Upon entering a new restaurant for the first time, what is the initial action that occurs? For me, it’s the visual sweep from side to side, top to bottom…the process of soaking up the feel, the ambience, the environment. Sure, it’s also taking in the scents and aromas – but I’m far more inclined to be affected by a bustling (or bumbling) service staff, paint colors, music, even temperature – before I even allow myself to move forward into the culinary aspects of a place.
It’s possible that all consumers are this way as well, and simply don’t realize it – maybe our reactions to atmosphere are so instantaneous that they remain in our subconscious unless we actively draw upon them to help us rate our experience.

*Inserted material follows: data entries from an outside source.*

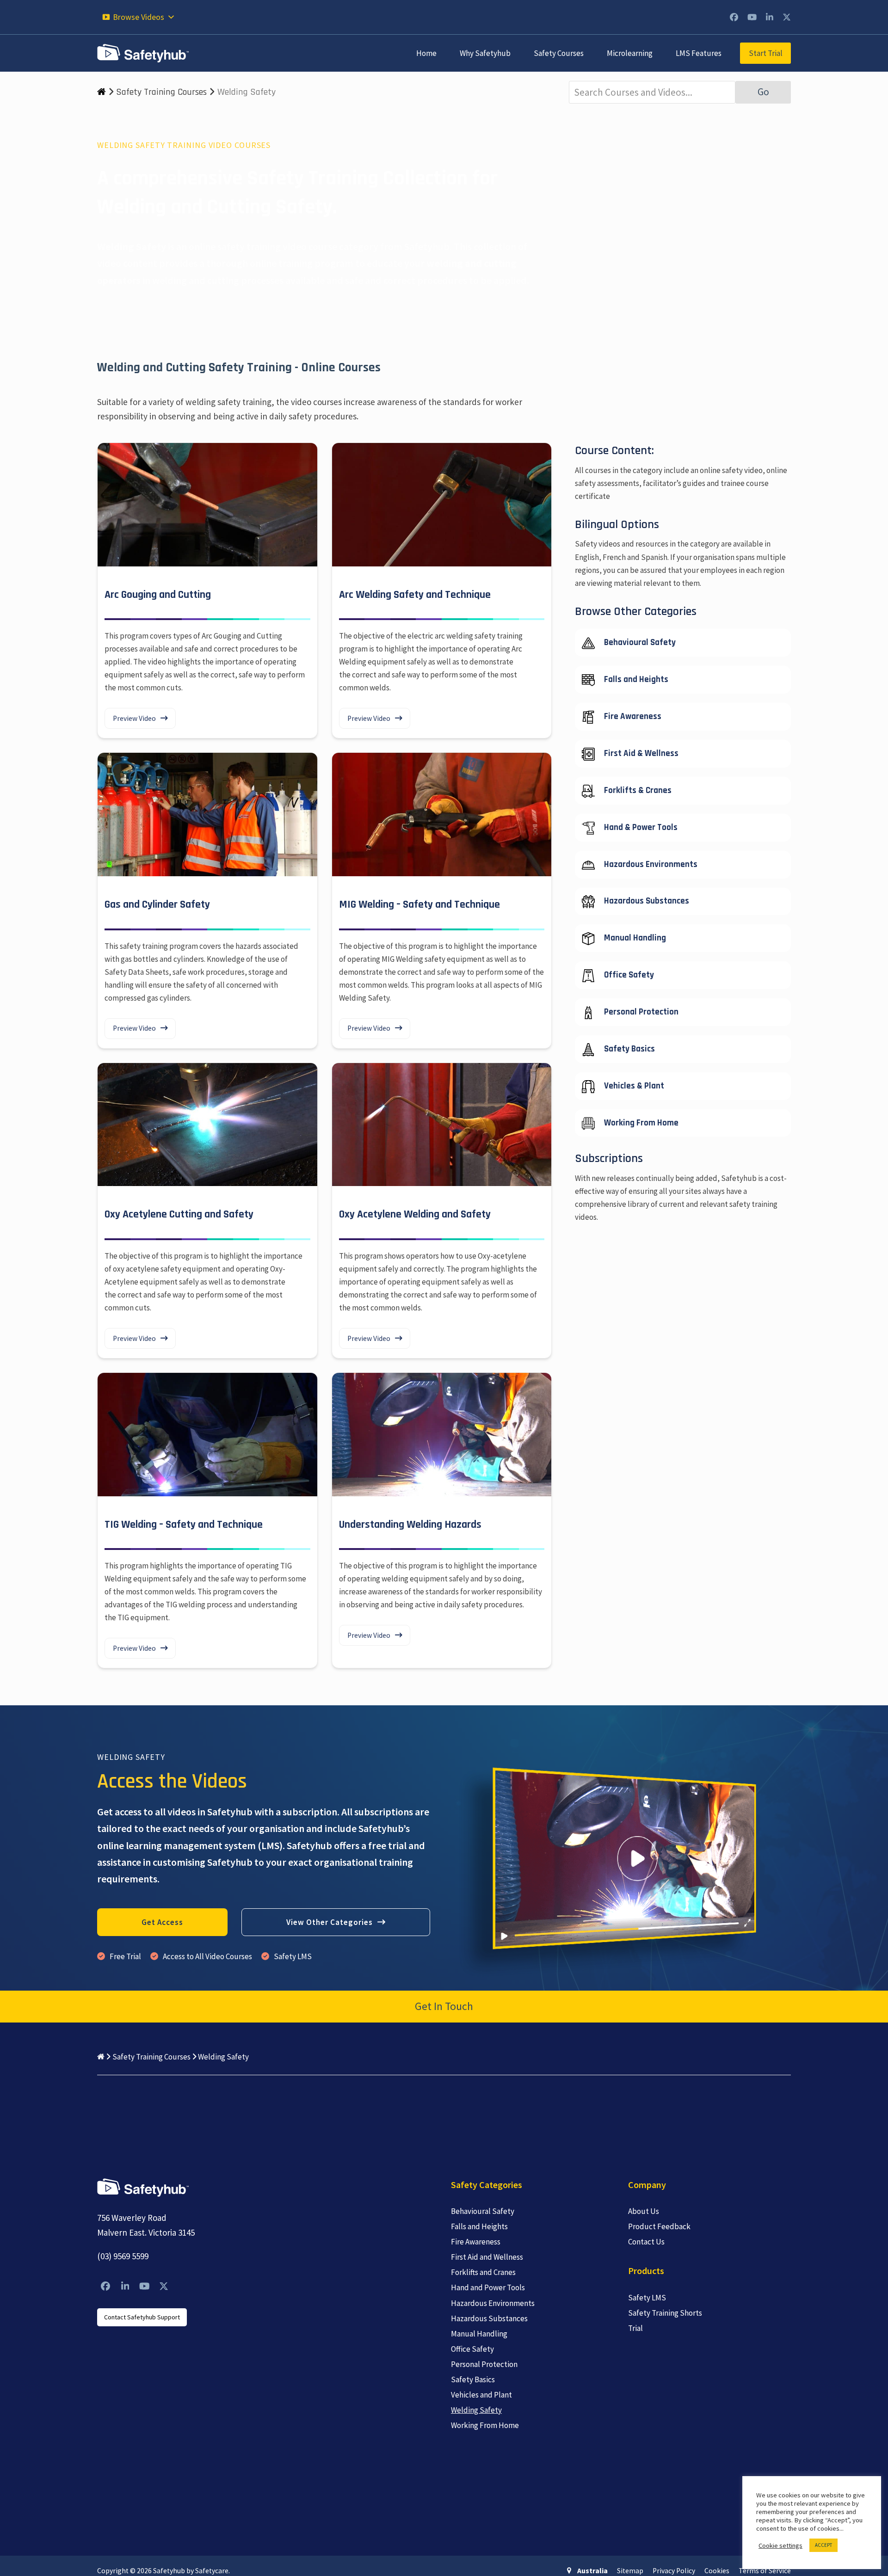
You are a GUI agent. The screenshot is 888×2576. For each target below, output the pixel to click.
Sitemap (630, 2570)
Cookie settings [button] (780, 2545)
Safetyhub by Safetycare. (191, 2570)
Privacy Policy (674, 2570)
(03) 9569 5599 (122, 2256)
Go (763, 92)
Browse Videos (138, 17)
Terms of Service (765, 2570)
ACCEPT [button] (823, 2545)
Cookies (716, 2570)
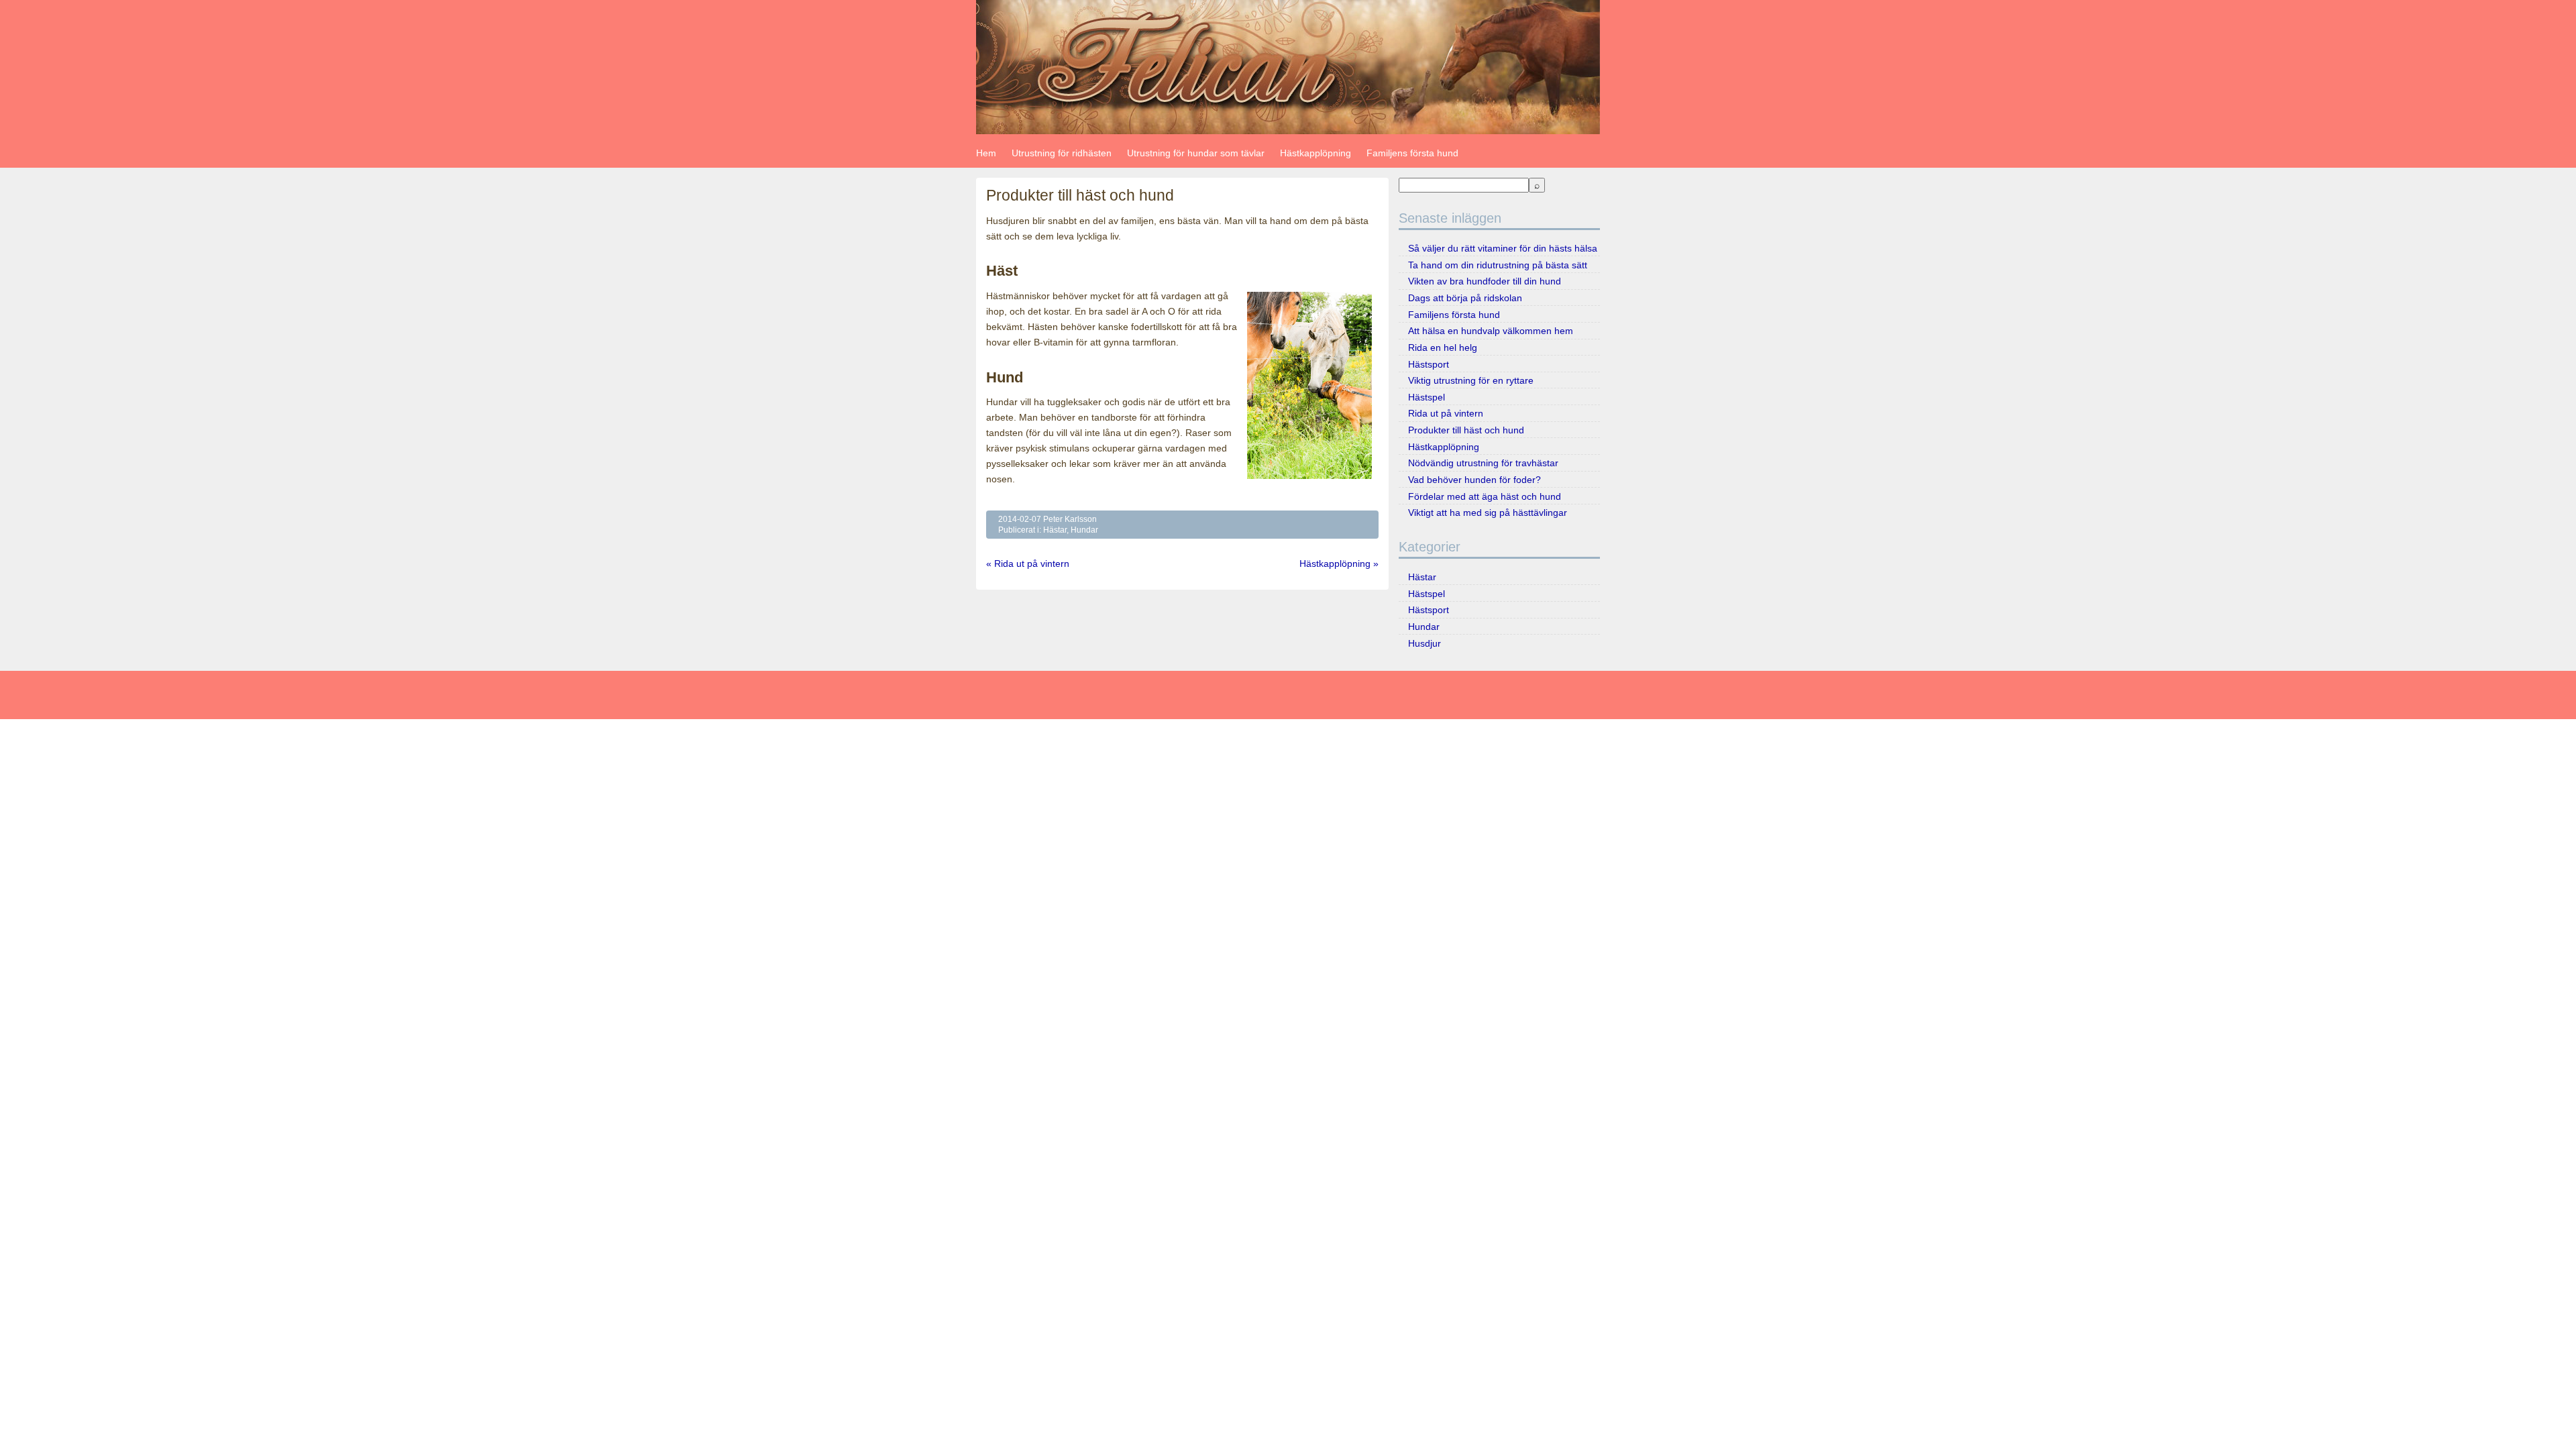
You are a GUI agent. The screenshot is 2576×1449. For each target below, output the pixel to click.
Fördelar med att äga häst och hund (1484, 496)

Have you ever walked into a restaurant and immediately considered turning around and leaving? Have you had a moment where you look around and think you’ve made a mistake in your choice of where to eat? More importantly, did you stay or did you go? I will never leave a new restaurant based on a first impression, but I will certainly judge it – and until the food arrives to either confirm my initial thoughts or refute them, I soak up my surroundings and put them in a neat little pile for me to come back to after I’ve eaten. Only then can I reevaluate and fully come to my conclusion about what the place holds.